President Rodrigo Duterte and Senator Allan Peter Cayetano (FILE PHOTO BY GERMELINA LACORTE/INQUIRER MINDANAO)

MANILA, Philippines — President Duterte met with legislators over dinner Monday night to push for his administration’s tax reform agenda, several senators said Tuesday.

Sen. Alan Peter Cayetano, Duterte’s defeated running mate in the last elections, led the group of seven senators that met with the President and Finance Secretary Carlos Dominguez at Malacañang for the tax talk.

“We had a dinner briefing, and the main topic was tax reform. [We talked about] the whole package, from personal and corporate tax, rationalizing exemptions, Value added tax, estate tax, (up to) tax for sugar products,” said Cayetano when reached by phone.

He said the finance chief did most of the talking.

“It’s for long-term reform. We want to shift the country to one driven by investments rather than one driven by consumption,” said the senator.

Cayetano brought to the meeting his group of colleagues who share similar advocacies: Senate Minority Leader Ralph Recto, Senators Cynthia Villar, Juan Miguel Zubiri, Joseph Victor Ejercito, Richard Gordon and Joel Villanueva.
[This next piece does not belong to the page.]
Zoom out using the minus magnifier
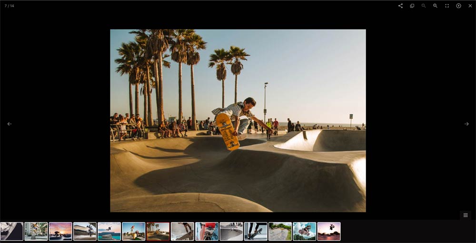(424, 6)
“It was really a ‘getting to know you’ meeting,” said Cayetano.

“We really meet as an advocacy group,” he said of his circle.

Curiously, Senate President Aquilino “Koko” Pimentel III was not part of the meeting. While both the President’s allies, Pimentel and Cayetano had crossed paths on the road to the Senate presidency. The former prevailed with the support of majority of his Senate colleagues.

For Gordon, the night was all about the administration getting the senators’ support for its tax reform agenda.

“They were laying the agenda. They did not even say help us. I made some comments on tax amnesty, comments on how we can better collect the taxes,” Gordon said in an interview.

Recto, meanwhile, said he was called “to provide insight on the tax reform program.” The lawmaker is among senators who have filed several bills relating to tax reform.

The Senate website showed 84 pending tax-related measures in the 17th Congress, among them bills to cut tax rates for individuals and corporations, estate tax and labor sector tax reform.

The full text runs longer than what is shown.